TASK OBJECTIVE
Search the records below for the word "icon". Copy each line where it occurs.
**** INPUT
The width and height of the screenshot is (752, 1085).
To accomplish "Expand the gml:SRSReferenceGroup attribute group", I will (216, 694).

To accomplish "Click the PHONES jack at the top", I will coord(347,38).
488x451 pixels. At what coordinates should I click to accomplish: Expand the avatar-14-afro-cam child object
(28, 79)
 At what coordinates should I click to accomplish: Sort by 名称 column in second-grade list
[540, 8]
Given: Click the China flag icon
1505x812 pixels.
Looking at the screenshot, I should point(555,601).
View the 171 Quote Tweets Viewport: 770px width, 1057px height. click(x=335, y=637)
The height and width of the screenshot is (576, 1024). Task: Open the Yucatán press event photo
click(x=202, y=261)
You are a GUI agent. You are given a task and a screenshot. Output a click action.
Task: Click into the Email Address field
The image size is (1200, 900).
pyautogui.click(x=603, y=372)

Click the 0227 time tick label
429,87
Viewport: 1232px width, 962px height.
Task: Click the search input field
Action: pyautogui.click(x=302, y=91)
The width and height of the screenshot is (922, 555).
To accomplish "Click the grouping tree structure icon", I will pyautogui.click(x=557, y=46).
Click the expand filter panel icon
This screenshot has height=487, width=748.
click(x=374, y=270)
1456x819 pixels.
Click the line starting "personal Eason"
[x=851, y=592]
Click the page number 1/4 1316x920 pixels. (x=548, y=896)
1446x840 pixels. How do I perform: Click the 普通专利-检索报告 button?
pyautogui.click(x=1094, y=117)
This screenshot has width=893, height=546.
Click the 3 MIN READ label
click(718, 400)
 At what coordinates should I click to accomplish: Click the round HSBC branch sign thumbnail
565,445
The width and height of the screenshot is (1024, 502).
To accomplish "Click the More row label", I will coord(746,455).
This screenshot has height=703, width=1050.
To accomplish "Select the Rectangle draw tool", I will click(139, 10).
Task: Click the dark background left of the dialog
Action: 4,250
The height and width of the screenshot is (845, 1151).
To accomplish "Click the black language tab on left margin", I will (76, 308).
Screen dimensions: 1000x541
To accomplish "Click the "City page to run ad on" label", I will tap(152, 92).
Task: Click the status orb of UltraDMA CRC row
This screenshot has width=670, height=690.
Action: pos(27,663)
********
YOUR SOLUTION
Given: Click the China flag icon
To accomplish "Click the grouping tree structure icon", I will pyautogui.click(x=557, y=46).
Click the expand filter panel icon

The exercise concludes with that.